Demonstrated that identifying outlier samples through distributional distance measurement is beneficial. Detecting outlier is not enough, intended to consider harder circumstances like long-tail distribution in real-world settings.

Advisor: Mingsheng Long, Tsinghua University

Considered enabling the model to have the ability to solve problems for any target domain (while DA algorithm aims to solve domain gap for a specific single target) with the access to an abundance of source domains, called Domain Generalization (DG)
Designed a novel mixture-of-experts modular structure with attention mechanism for models to merge domain-generic and domain-specific information selectively produce knowledge in a more flexible way.
Conducted experiments on OfficeHome and WILDS datasets for image classification task in unseen domain(DG tasks) showing that the modularized design significantly boosts the performance by 1%, while there are currently no DG approaches proved to be effective on the WILDS dataset.
What’s more… Other interesting things I did in course projects.:)

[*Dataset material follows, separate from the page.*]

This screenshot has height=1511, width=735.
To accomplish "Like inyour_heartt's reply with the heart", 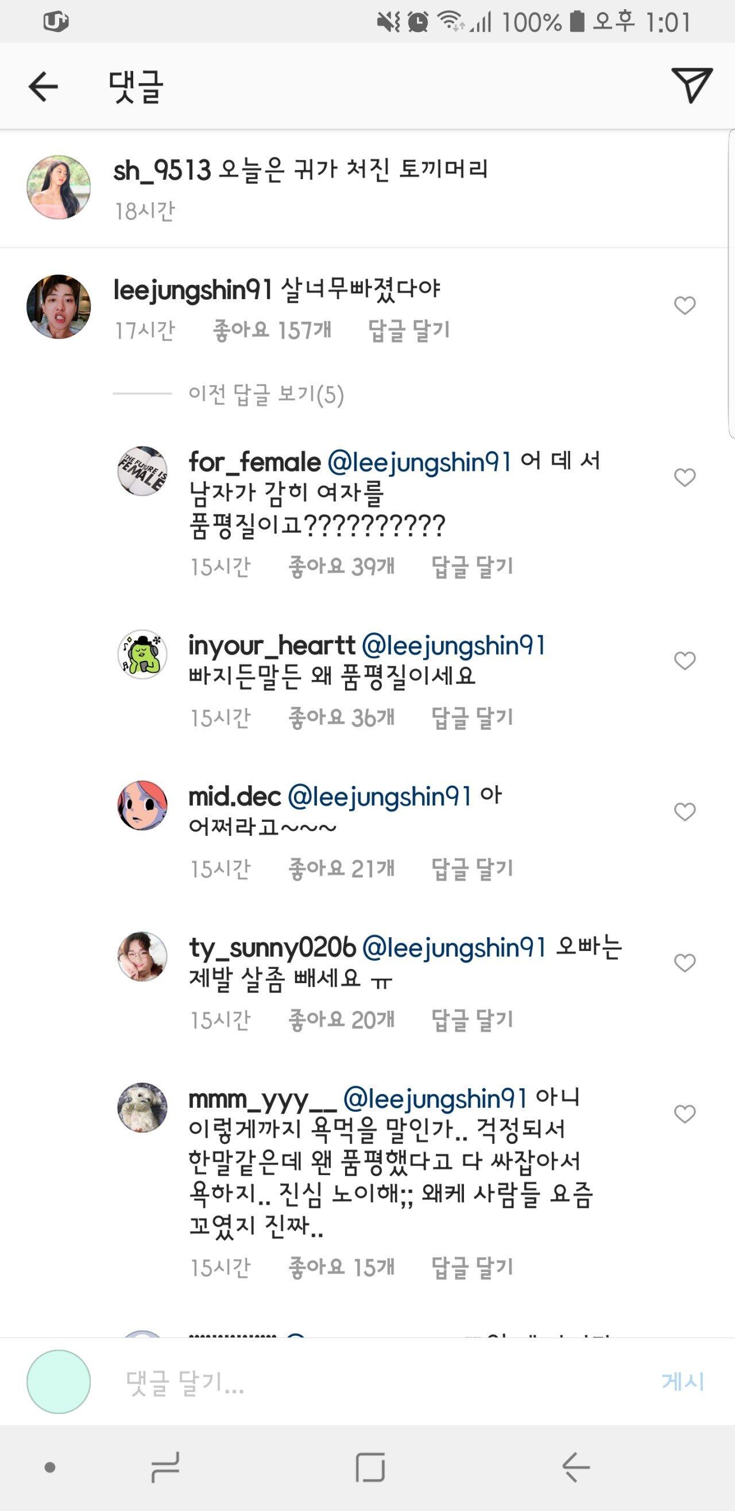I will click(684, 661).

Special Operations Team, Tsinghua University

Developed 4 functions with ROS system including: automatic navigation, human tracking, voice interaction and emergency management.
Integrated the system into a voice-conduct comprehensive product which could serve the purpose of a scenic spot guide.

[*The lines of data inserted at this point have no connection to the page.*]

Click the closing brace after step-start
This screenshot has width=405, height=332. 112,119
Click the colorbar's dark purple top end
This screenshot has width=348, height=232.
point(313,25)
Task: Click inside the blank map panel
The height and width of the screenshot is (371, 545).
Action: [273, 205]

Advisor: Jingtao Fan, Associate Professor, Laboratory of Brain and Cognitive Sciences, Department of Automation

Built an online-meeting application aimed to serve as an online-classroom which resembles RainClassroom.
Realized functions with GUI interface include: screen sharing, voice sharing, question attributing, etc. by C++ programming. Successfully used its release version to finish the project oral defense.

Advisor: Jianming Hu, Associate Professor, Institute of systems engineering, Department of Automation

Focused on problems encountered when applying current vehicle recognition algorithms to real-life circumstances due to bad weather. Researched on traditional (dark channel; etc.) as well as deep learning methods (DesnowNet; etc.), which cannot promise speed and effectiveness at the same time.
Proposed method based on Cycle GAN to promise better robustness on unseen circumstances and least-complexity for real-world implementation in Olympics Park.